Arc is designed for good programmers. It gives you raw power. Like you could kill yourself with it. Arc is to programming language what unix is to OSes. It doesn't try to protect yourself from doing bad things but gives you the maximum power instead.
The advantages of the language are numerous: raw macro, short names, incredible library, awesome operators, right choice of data structures, etc.
In short, it's more beautiful and agile than racket.
Hi highCs, this is off-topic but I was thinking about you just yesterday. I updated your bugfix at http://arclanguage.com/item?id=19310. Could you pull anarki and let me know if it's still working for you on Windows? Many thanks.
We were also wondering what your setup looks like. Are you using cygwin when you run Arc on Windows?
Hi akkartik, thanks for the update. I'm not using cygwin, but raw racket for windows, sublime and terminals. But I've not run Arc since a while - december or so. Actually, I growing more and more interested by poker. It's kind of the perfect answer to the frustration I got in software - mostly due to my struggle to find a job with great programmers and also my struggle to find great co-hackers. In poker, I win money when the others are wrong; guess how I like that this days...
Programming is my life. I like to think I'm a master of it. But I'm completely alone. Also I hate my jobs, I hate big companies, I hate bullshit, I hate TDD, I hate code reviews, I hate estimations; it's a pain man.
Poker, while definitely not as deep as software, is the exact opposite. They do TDD? I take money. They do code reviews? I take money. bullshit? a fountain of money...
But there is Arc. The most beautiful language I've ever used. I could build so much with it. Wow it could be so awesome. But, let's be honest, it's now or never.
Btw, I think I have an idea to fix email. What's missing is a delivery date (of the task / answer / content) set by the sender or the receiver, which would allow to sort emails. Anyway, I'm throwing a bottle in the ocean. If you have a project you want to do using arc (or another language that would fit the task better), let me know.
I was quite addicted to poker (no-limit hold 'em) for a couple of years (2005-2008) until it became hard to play online in the US. Now I just play with play money on some mobile app every few months :) It's not true that when people play badly they always lose money. It took me a while to realize that my compass of how well I was playing had to come from within. Otherwise the worst thing that could happen to me was to play badly and win a hand.
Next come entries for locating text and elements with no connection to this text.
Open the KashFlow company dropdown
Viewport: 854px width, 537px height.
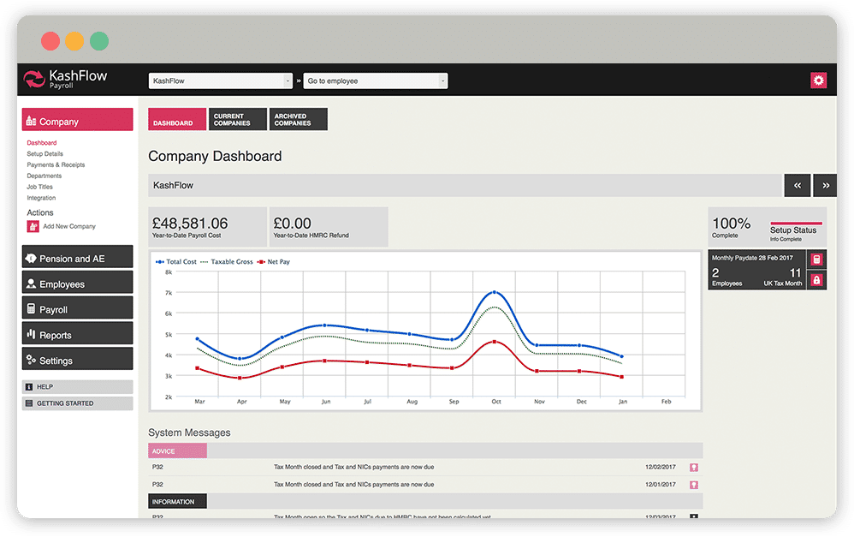(221, 81)
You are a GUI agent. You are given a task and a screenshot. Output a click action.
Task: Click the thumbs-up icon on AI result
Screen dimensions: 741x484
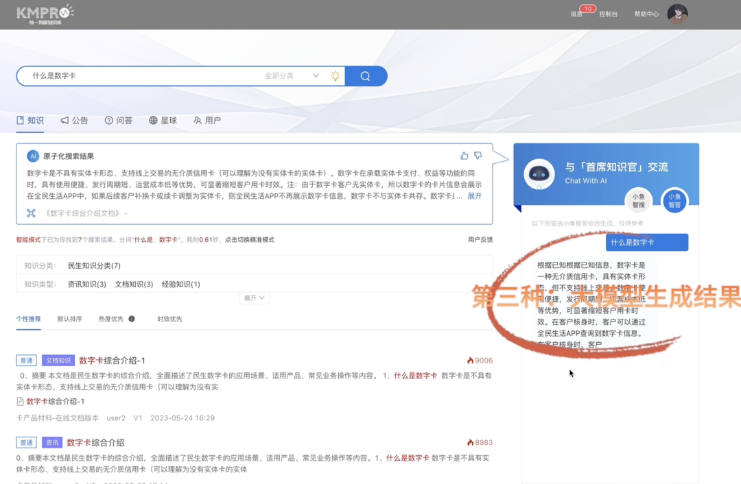(x=464, y=156)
I'd then be giving away money for a long time, going on tilt, etc. But yeah you're right that in the long run the better player wins, particularly in cash games. Tournaments seem like more of a lottery (maybe I'm just not very good).
I'm constantly looking for people to hack with as well. Some ideas:
a) We could work on anarki. For example, try out the latest version sometime when you have time and let me know if mktemp broke again on Windows. Help kinnard and me expand the install instructions for Anarki to Windows. Neither of us knows how to run Arc there, so this would be very valuable. These small-ish ideas might be the start of a larger project.